Cinematically stylized from the second we press play to the very moment that its gorgeous sonic ribbonry retreats into darkness, Derrick Davis’ Anti-Social is nothing short of a thrill ride for any devout music fan sick of the trite recycled beats plaguing their FM dial. In the seductive “Clark Kent,” Davis’ voice takes on a transcendent radiance that carries us right into the dirge in “End of Days” and eventually to the jazz sway of “Hunter.” He’s firing on all cylinders even in this record’s most astonishingly emotional moments, and giving us plenty of reasons to believe that he is in fact at the very forefront of modern American pop music.
Let’s start off by breaking down these instrumental arrangements. In “All I Need to Know” and “Livin,” Davis gets really complex with the rhythm, challenging us to keep up with his mathy time signatures and enthralling grooves that don’t slow down once they get started. He uses somewhat similarly violent structures in “Blow Song” and “Light it Up,” but shies away from ambient indulgences that would have given Anti-Social more of a post-rock feel (especially when you factor in the tension within these string parts). Davis has never let his hair down like he does here, and to be fair, he sounds more relaxed and in his element than ever before.
“Carry Me,” “End of Days” and “Best I Can” have an underlying emotionality that is raw and unaffected by the neatly-packaged production of the record, but they don’t even slightly interrupt the pace of the album as a whole. I think that “End of Days” could be the most intimate track Davis has ever penned, but at the same time, I pick up the same degree of passion in the Stevie Wonder-esque hook that brings down the house in “Best I Can.” He’s being personable with us here, but never self-serving or egocentric.
The instrumental play, in every instance, is supremely focused in Anti-Social, and not nearly as robotic or predictably artificial as some of the more underachieving records we’ve heard out of the Austin scene recently. The gun-slinging riffs of “All I Need to Know,” “Blow Song” and “Livin” are more than enough for me to deem Derrick Davis a soulful songwriter who is no longer searching for his place in the hierarchy of alternative music, but he doesn’t stop there. Every song here is a juggernaut, and in this disheveled chapter of pop’s storied history, that’s not as standard in new records as it once was.
There is so much to love about this LP, but in my opinion, its lack of frills has got to be the biggest reason for rock fans to score a copy of it this March.
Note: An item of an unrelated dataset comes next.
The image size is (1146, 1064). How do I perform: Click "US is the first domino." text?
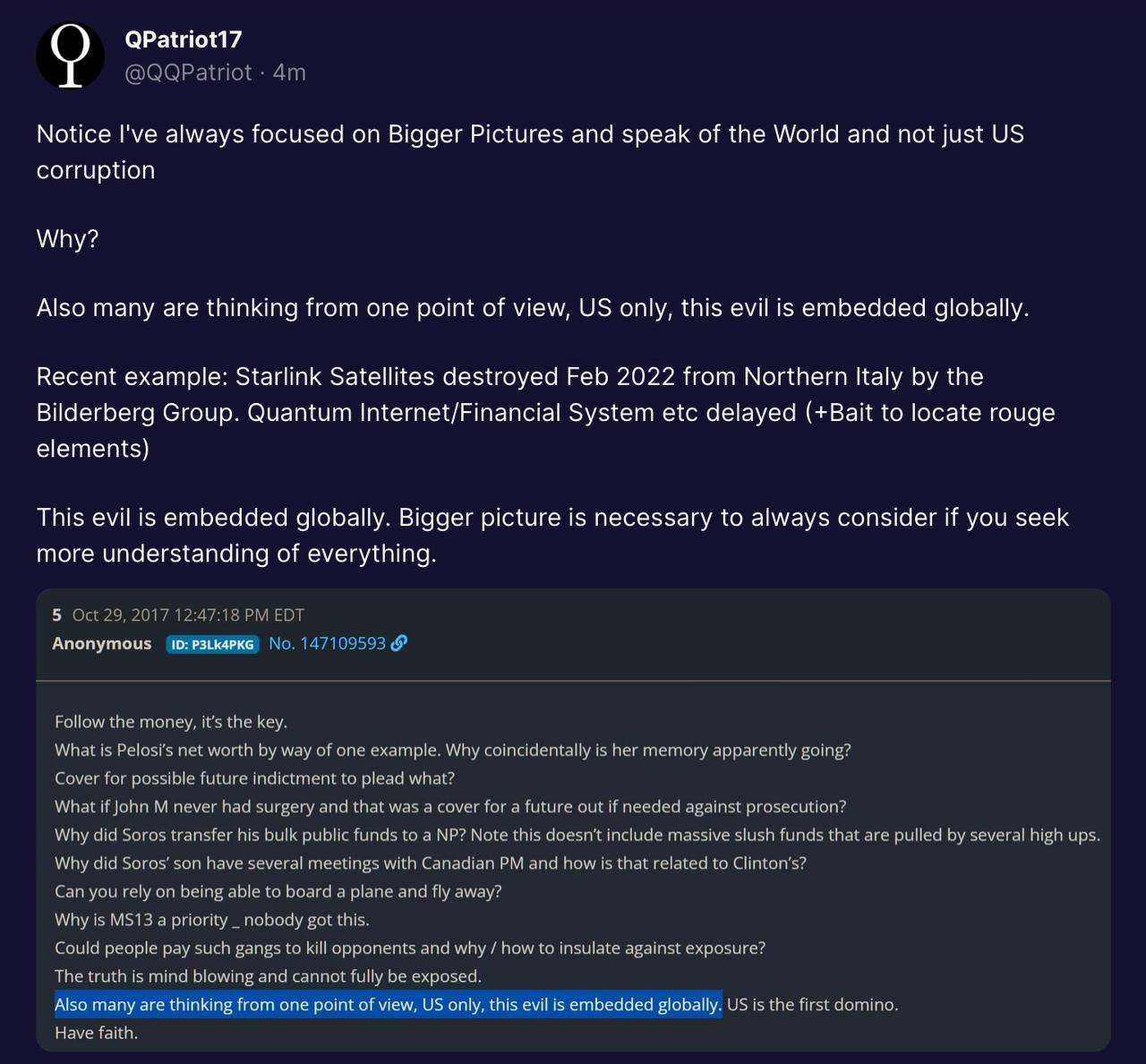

Anti-Social is very to the point and efficient, but it doesn’t underwhelm us with its surreal, dashing content. Derrick Davis is on top of the world right now and clearly nowhere near finished in sharing his musical story with us, and if this is the caliber of content that we can expect out of him in the future, then you’d better believe that I’ll be following his odyssey step by step from here on out.